Markets have over the past week begun "paring back the chances of a June OCR increase" he said. "Although with just over one-third probability for June priced in, it remains a finely balanced decision."
"While there is typically some uncertainty going into every rate announcement, the lack of detail surrounding the potential changes to the tax treatment of investment property in the Budget on May 20 heightens this uncertainty."
Drought was also having an impact, although the effect on GDP would not be known till late June.
"Given the pivotal role these events will play in determining how long the OCR can be left at current stimulatory levels, the Reserve Bank will likely continue to leave the timing of tightening open to both June and July."
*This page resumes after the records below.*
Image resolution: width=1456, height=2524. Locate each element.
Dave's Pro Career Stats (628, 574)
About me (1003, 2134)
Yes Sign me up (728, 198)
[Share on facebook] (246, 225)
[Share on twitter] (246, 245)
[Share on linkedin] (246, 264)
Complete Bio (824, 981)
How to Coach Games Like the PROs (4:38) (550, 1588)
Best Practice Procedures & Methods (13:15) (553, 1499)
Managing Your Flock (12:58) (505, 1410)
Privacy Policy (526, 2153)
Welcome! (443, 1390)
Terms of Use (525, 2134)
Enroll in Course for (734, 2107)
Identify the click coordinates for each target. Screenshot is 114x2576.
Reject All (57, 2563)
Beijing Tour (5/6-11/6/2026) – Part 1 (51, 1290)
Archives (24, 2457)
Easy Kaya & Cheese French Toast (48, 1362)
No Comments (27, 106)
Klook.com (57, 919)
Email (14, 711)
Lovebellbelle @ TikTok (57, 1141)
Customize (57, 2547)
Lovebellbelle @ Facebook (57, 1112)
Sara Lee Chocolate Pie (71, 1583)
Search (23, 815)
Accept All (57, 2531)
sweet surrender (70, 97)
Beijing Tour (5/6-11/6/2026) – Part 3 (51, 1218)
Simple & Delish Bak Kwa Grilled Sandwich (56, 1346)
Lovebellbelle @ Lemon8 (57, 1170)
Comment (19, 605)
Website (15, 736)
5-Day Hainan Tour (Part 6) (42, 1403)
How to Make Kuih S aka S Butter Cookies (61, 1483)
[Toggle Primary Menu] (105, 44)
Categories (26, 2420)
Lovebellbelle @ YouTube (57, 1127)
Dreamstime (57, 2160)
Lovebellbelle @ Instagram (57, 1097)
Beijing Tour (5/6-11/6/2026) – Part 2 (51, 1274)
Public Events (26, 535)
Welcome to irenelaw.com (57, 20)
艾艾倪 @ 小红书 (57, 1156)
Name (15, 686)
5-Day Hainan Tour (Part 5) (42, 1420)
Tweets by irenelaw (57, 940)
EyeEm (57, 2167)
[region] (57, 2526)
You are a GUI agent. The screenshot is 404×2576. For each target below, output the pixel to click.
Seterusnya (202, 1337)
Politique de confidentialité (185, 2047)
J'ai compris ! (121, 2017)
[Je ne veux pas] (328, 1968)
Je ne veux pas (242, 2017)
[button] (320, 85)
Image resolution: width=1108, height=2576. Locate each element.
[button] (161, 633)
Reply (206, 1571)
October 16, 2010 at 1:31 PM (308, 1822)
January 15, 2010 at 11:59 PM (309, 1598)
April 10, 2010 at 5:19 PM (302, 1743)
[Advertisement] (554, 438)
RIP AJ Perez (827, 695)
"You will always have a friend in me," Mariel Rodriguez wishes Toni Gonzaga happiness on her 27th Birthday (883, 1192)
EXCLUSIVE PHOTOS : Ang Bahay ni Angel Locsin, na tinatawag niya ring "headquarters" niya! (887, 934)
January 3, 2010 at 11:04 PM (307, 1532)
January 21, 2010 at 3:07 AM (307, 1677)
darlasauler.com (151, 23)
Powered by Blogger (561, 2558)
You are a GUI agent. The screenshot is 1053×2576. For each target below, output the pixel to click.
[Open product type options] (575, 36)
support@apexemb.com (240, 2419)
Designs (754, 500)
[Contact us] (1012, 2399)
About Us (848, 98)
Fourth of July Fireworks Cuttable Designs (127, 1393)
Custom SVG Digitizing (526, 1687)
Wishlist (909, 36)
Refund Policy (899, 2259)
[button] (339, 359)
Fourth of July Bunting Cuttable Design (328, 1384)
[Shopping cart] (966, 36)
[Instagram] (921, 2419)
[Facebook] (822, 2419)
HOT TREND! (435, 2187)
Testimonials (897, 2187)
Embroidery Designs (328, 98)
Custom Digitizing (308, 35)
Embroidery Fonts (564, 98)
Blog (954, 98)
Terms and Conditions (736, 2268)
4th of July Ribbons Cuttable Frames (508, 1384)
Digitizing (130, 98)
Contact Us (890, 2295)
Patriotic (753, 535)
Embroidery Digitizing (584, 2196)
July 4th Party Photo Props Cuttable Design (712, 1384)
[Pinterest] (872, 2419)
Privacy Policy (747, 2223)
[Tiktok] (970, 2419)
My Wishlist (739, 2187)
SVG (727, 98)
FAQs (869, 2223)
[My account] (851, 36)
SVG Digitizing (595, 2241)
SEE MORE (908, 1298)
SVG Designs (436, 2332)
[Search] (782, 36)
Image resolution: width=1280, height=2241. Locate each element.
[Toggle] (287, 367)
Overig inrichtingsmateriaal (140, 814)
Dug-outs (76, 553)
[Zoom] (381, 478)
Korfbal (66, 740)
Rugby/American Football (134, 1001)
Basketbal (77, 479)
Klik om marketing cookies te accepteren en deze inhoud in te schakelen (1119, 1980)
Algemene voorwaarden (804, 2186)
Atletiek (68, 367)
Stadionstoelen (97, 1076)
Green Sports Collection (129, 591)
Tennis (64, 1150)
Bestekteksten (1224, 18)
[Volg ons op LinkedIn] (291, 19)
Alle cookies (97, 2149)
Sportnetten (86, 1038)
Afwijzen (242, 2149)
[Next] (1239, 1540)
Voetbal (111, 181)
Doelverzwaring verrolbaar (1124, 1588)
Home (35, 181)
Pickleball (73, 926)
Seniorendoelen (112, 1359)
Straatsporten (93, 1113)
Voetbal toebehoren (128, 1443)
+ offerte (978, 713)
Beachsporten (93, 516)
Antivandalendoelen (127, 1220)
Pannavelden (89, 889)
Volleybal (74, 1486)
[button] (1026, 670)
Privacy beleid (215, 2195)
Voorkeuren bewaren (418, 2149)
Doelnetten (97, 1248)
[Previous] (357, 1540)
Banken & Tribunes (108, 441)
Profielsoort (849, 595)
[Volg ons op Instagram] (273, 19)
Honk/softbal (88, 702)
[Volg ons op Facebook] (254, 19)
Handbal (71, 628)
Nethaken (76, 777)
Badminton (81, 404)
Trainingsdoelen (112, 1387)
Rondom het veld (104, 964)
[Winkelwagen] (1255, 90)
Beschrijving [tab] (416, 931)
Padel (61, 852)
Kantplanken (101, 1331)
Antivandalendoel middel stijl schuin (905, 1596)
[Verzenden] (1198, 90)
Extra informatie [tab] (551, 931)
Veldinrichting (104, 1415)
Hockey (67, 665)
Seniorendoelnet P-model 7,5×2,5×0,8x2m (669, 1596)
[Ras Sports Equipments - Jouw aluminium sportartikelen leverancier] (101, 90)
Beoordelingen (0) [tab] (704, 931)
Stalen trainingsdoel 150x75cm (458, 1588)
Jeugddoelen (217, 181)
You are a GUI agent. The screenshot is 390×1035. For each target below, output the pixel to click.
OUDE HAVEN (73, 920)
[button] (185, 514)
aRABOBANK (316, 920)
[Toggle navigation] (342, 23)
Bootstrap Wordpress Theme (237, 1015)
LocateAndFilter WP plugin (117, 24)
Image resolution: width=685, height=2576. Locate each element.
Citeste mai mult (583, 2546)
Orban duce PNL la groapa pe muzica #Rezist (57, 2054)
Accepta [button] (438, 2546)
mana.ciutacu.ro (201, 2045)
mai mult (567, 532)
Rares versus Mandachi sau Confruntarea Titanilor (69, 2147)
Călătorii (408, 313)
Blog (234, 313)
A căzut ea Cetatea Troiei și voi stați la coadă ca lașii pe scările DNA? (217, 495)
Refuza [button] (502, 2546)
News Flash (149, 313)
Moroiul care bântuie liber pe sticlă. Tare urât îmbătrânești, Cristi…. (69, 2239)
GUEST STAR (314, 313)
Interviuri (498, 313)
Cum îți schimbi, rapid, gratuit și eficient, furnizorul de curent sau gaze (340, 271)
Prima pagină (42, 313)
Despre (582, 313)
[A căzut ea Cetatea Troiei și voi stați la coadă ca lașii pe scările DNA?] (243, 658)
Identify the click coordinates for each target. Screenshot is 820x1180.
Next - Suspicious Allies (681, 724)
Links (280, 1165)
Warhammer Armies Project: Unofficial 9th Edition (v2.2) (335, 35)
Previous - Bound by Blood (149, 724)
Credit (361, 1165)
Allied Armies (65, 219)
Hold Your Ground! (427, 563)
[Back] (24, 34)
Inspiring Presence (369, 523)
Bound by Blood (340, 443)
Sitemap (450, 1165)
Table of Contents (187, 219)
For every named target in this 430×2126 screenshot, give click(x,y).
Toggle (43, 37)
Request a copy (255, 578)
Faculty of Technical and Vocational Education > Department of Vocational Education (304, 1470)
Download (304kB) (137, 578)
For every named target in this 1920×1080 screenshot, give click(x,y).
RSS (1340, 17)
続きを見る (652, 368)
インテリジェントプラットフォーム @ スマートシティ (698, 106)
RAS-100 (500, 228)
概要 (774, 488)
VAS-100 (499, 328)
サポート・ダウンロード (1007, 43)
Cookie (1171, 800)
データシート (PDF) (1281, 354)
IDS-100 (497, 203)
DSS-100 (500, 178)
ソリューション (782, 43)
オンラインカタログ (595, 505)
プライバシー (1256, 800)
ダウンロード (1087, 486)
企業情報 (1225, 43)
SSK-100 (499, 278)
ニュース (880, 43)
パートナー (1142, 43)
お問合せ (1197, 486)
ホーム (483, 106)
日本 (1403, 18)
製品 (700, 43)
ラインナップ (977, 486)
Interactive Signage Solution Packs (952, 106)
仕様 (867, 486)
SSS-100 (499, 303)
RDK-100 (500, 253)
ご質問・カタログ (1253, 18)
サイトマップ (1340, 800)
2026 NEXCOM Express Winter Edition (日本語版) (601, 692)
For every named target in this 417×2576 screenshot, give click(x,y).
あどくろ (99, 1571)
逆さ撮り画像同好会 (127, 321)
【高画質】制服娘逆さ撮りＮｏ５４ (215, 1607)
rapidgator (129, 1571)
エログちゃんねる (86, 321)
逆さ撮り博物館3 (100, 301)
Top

The accumulation of "slightly softer data" in recent weeks meant that ASB economists expect the first OCR increase to occur in July.
"The Reserve Bank had (in our view) incorporated a very strong view regarding the pace of quarterly growth over much of 2010, and recent data may lead it to reassess the likelihood of growth being quite that strong," said Tuffley.
One of the key downside surprises to economic growth this quarter was likely to be from weaker output from the agriculture sector. The drought in the top of the North Island had reportedly had a severe impact on dairy production.
"Meanwhile, retail trade has been surprisingly weak, suggesting the household sector remains very cautious. This caution can partly be explained by the fact that the housing market has lost momentum," said Tuffley.
With uncertainty over potential changes to tax policy regarding property investment, many potential buyers are choosing to wait on the sidelines until the Budget announcement on May 20. Even then, any tax changes are likely to continue to weigh on the housing market for some time.